WeeklyWorker

Letters

Withdraw

I would have thought that, as a socialist paper, the Weekly Worker would have provided much greater comment and analysis on the apparent resurgence of armed activity in the north of Ireland. After all, was it not Marx and Lenin who stated with absolute clarity that the British working class could never be free so long as Britain continues to oppress the Irish nation and the Irish people?

The British state, establishment and media had no doubt as to the significance of the armed actions and were visibly shaken and fearful of their impact.

Ireland is Britain’s oldest remaining colony. The form of that colonisation and domination has changed over the years, now involving direct occupation of the north, partition and the subordination of the southern economy, society and culture to world imperialism more generally.

I do not believe the armed actions as recently reported will necessarily advance the objective of Irish reunification. I do not support or endorse the killing of British servicemen or police officers, whether in Ireland, Iraq or Afghanistan - or indeed at home. But the fundamental reason they are attacked, hurt and killed is that they are in places they should not be, doing things they should not and which we should not support.

After 800 years of occupation, we could probably wait another eight years or even another 18. A stated time frame for withdrawal is necessary to negotiate a national and constitutional settlement, including with what the Weekly Worker chooses to call the British-Irish people in the north. They too have legitimate national and democratic rights that need to be valued, respected and reflected within a new Ireland and within wider relationships with the peoples of Britain and Europe.

As socialists, we understand that struggle for national liberation and democracy is intimately bound up with the struggle for socialist revolution, especially when the majority of those nations are members of the working class. We cannot achieve complete liberation except through socialism. We cannot achieve socialism without defeating existing capitalist states and, where these oppress other peoples and nations, we cannot be socialists without being anti-imperialists. We cannot be anti-imperialists without being republicans.

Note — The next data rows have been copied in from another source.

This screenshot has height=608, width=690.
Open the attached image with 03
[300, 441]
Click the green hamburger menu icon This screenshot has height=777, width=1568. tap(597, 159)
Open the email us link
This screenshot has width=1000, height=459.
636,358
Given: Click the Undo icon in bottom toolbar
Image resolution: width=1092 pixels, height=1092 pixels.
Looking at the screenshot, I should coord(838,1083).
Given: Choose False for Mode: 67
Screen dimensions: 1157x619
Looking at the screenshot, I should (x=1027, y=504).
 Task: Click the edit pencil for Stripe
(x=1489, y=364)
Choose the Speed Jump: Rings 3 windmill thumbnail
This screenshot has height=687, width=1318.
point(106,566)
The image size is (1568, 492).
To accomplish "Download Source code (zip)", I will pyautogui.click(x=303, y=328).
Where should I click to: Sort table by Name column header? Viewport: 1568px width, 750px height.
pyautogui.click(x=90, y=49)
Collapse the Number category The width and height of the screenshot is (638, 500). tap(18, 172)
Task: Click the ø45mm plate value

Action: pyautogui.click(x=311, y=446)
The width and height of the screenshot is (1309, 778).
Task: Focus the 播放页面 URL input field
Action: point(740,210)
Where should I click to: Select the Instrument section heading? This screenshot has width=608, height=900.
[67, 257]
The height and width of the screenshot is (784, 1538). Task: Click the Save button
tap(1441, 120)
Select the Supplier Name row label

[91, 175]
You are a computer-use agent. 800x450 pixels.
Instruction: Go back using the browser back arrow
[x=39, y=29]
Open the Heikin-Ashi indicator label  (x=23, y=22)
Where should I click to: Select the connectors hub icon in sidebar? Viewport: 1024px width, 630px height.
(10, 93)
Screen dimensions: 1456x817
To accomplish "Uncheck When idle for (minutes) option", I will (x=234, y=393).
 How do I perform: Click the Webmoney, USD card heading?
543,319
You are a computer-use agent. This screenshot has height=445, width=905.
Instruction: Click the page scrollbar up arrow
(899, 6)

The journey of the British and Irish working classes to socialism has to be through united action and via the achievement of Irish reunification and independence, and Irish and British republics led by the working class.

Withdraw
Withdraw

Laughable

David Walters’ letter (March 26) amused me and recalled Vic Reeves’ quip that “88.2% of statistics are made up on the spot”.

Walters is certainly of the Reeves school of thought when he blunders blindly into offering us the laughable claim that “95% of all steel is from scrap, which does not require the use of coal at all”. Anyone with any knowledge of the steel industry knows two things: first, that in the United States, where steel recycling is most prevalent, less than 60% of all raw steel is produced in electric arc furnaces that recycle steel (the rest is produced in basic oxygen furnaces that use coking coal in huge amounts); and, second, that in Britain almost all raw steel is produced in basic oxygen furnaces (as is the case in China, Russia, Japan and Korea).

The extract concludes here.